Sifat
fungsional protein dari mantel dan sirip yang jumbo gigas Dosidicus cumi
dijelaskan berdasarkan profil fraksi serat otot dan protein mikroskopis. Fin
memiliki tinggi konten dari jaringan ikat dan serat pengaturan kompleks. Myosin
rantai berat (MHC) ditemukan pada pecahan sarkoplasma, miofibril dan
larut-in-alkali mantel dan hanya dalam pecahan sarkoplasma dan larut-in-alkali
sirip. Efek aditif konsentrasi garam dan pH mempengaruhi kelarutan dan sifat
berbusa. Protein sirip dan mantel menghasilkan sejenis hasil dalam tes
kelarutan, tetapi perbedaan yang signifikan terjadi untuk pH dan konsentrasi garam
tertentu. Kapasitas busa yang sebanding dengan kelarutan, Stabilitas busa juga
dipengaruhi oleh pH dan konsentrasi garam.

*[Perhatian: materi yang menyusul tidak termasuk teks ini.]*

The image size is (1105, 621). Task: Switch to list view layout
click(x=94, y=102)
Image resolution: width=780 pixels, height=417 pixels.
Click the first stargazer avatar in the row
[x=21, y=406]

Cumi-cumi adalah kelompok hewan cephalopoda besar atau jenis moluska yang hidup di laut. Nama
itu ''Cephalopoda''
dalam bahasa Yunani berarti "kaki kepala", hal ini karena kakinya
yang terpisah menjadi sejumlah tangan yang melingkari kepala.]Seperti
semua cephalopoda, cumi cumi dipisahkan dengan memiliki kepala yang
berbeda. Akson besar cumi-cumi ini memiliki diameter 1 mm.
Cumi-cumi banyak digunakan sebagai makanan. Cumi-cumi adalah salah satu hewan
dalam golongan invertebrata (tidak bertulang belakang).
Salah satu jenis cumi-cumi laut dalam, ''Heteroteuthis'',
adalah yang memiliki kemampuan memancarkan cahaya. Organ yang mengeluarkan
cahaya itu terletak pada ujung suatu juluran panjang yang menonjol di depan.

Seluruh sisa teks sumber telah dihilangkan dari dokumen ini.